Officials say the e-mail account of William King, founder of Clubster, was hacked and resulted in members at 10 U.S. clubs receiving messages littered with racial slurs and expletives. Separately, approximately 4,000 members of the Wentworth Golf Club in England may have had their personal details fall into the hands of hackers following a ransomware attack.
Members of Anderson (Ind.) Country Club and nine other clubs received a message containing a racial slur and expletive after the e-mail account and computer used by the founder of Clubster, a social network for private clubs, was hacked on January 20, The Anderson Herald Bulletin reported. The account and computer belonged to Clubster founder William King. The message was posted to Anderson Country Club’s news feed that evening and stated it was from William King on behalf of the club.
Brian Garrett, General Manager/Director of Golf at Anderson Country Club, received a notification when the message was posted and deleted it within a few minutes, but an e-mail that contained the message in the subject line was already sent to members, The Herald Bulletin reported. Before deleting the message Garrett captured a screen shot as evidence and filed a case with the Madison County Sheriff’s Department on Thursday.
“I would like to reiterate that Anderson Country Club will not and does not take this matter as a simple juvenile hack, we are determined to find out the exact explanation behind this and are questioning Clubster’s cybersecurity roadmap to prevent this type of activity from happening again,” Garrett said in a letter sent to members and shared with The Herald Bulletin.
In a post on their Facebook page Clubster said the account the hackers used had been closed, The Herald Bulletin reported. The company also says it was not hacked, rather King’s individual e-mail account was compromised.
“These posts and e-mail contained extremely offensive and reprehensible language that does not represent Clubster, our club, or the employees of either. We sincerely apologize and are sorry for this egregious incident. This type of language and beliefs have no place anywhere in our society,” said McRedmond Morelli, Clubster CEO.
Garrett told The Herald Bulletin the club is evaluating its relationship with Clubster and a decision about using them in the future will depend on the results of their investigation and what security measures Clubster will put in place to ensure it doesn’t happen again.
“It’s just disgusting, it’s deplorable, we don’t condone it and we hope that the people that do things like this get brought to justice,” Garrett said.

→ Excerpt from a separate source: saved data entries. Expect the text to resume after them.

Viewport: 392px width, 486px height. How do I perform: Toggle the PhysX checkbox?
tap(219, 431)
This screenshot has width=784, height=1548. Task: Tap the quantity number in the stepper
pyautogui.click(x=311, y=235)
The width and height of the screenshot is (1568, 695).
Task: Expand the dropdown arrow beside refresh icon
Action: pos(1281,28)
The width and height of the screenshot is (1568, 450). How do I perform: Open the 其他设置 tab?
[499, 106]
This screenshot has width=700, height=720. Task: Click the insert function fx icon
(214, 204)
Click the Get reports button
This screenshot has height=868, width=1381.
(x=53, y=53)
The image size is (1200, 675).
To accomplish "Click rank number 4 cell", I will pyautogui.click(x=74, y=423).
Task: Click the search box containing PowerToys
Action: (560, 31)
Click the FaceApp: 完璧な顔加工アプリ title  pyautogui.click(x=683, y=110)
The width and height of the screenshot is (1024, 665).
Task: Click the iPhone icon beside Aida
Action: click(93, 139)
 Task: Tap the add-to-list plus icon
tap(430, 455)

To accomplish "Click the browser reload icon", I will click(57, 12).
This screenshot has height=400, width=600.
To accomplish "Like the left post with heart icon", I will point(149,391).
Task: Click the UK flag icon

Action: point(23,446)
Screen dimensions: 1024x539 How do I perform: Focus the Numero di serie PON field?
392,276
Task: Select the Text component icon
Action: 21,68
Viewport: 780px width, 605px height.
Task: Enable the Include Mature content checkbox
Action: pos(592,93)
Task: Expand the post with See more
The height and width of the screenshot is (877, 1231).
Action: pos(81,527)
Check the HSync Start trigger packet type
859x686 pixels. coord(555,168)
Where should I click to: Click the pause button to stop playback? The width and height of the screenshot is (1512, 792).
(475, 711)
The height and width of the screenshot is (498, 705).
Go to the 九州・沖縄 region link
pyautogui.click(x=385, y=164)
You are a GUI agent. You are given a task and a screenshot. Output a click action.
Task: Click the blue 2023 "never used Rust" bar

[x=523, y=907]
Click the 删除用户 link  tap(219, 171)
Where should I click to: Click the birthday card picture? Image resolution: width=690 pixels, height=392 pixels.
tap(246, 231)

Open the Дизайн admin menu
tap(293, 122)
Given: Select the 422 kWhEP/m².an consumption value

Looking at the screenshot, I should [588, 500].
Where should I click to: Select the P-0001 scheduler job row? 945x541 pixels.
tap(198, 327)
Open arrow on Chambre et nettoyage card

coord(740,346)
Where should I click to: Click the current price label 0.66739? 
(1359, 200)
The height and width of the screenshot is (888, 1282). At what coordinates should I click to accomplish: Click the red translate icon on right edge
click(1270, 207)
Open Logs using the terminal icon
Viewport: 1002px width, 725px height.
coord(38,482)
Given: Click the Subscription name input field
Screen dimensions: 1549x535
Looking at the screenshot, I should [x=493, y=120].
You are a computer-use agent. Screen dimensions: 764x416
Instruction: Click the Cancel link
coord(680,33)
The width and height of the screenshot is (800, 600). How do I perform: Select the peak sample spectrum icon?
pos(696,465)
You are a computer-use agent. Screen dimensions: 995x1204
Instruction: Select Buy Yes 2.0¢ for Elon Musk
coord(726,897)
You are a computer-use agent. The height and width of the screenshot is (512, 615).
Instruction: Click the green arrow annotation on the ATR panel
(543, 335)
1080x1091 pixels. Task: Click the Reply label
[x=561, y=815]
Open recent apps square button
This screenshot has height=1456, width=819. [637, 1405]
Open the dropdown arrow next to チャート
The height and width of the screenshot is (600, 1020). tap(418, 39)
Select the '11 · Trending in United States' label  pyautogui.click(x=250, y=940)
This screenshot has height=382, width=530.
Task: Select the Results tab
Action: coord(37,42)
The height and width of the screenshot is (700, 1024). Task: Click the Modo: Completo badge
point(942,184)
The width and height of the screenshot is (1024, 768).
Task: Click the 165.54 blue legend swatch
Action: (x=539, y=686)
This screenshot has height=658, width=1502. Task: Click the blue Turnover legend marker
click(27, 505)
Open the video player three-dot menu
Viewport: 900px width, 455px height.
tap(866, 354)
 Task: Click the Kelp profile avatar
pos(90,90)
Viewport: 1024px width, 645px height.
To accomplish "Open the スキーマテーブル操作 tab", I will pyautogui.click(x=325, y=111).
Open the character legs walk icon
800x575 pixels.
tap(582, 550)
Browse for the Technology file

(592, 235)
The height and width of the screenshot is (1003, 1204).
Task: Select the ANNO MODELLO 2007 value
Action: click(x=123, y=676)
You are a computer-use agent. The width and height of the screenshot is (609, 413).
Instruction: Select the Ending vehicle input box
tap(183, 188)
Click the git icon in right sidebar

Neighbors in the Anthem Country Club community in Henderson, Nev. also received the disturbing message from the club’s account on an app, KTNV reported.
The Regional Director for the Nevada Anti-Defamation League, Jolie Brislin, told KTNV the incident is a “horrible statement” that uses a technique called “false flag messaging.”
In an e-mailed statement, Brislin explained further:
A computer hack such as this horrible statement is done to invoke fear in an unsuspecting community. Whoever did this appears to have intended to go beyond just sending a hateful message. It uses a technique called “false flag messaging” that has the added layer of creating confusion about who sent it in hopes that the insidious result will be neighbor turning on neighbor. It is vital that the facts are uncovered as quickly as possible. Anthem Country Club has already begun warning its members that the ‘Clubster’ account has been hacked, explaining that the app has been notified and is currently addressing this serious issue.
Clubster said it will reach out to Henderson police about the incident.
In England, approximately 4,000 members of the Wentworth Golf Club may have had their personal details fall into the hands of hackers following a ransomware attack.
The Telegraph reported the first club members knew of the problem, was when an unauthorized message appeared on the “Wentworth at Home” Internet page claiming that “your personal files are encrypted!” and demanding a Bitcoin cryptocurrency payment for a decryption key.
It is thought that the data stolen from Wentworth’s network includes:
– Names of members
– Members’ dates of birth
– Members’ home addresses
– Members’ e-mail addresses
– Members’ phone numbers
– The last four digits of members’ bank account numbers, used for direct debit payments
Neil Coulson, Wentworth’s General Manager, attempted to reassure members that their accounts were not at risk.
“I fully appreciate this will be concerning for you but we have taken third-party specialist advice and have been assured there is not enough personal information in the file to enable improper access to your private account and therefore it is considered a low risk,” Coulson said.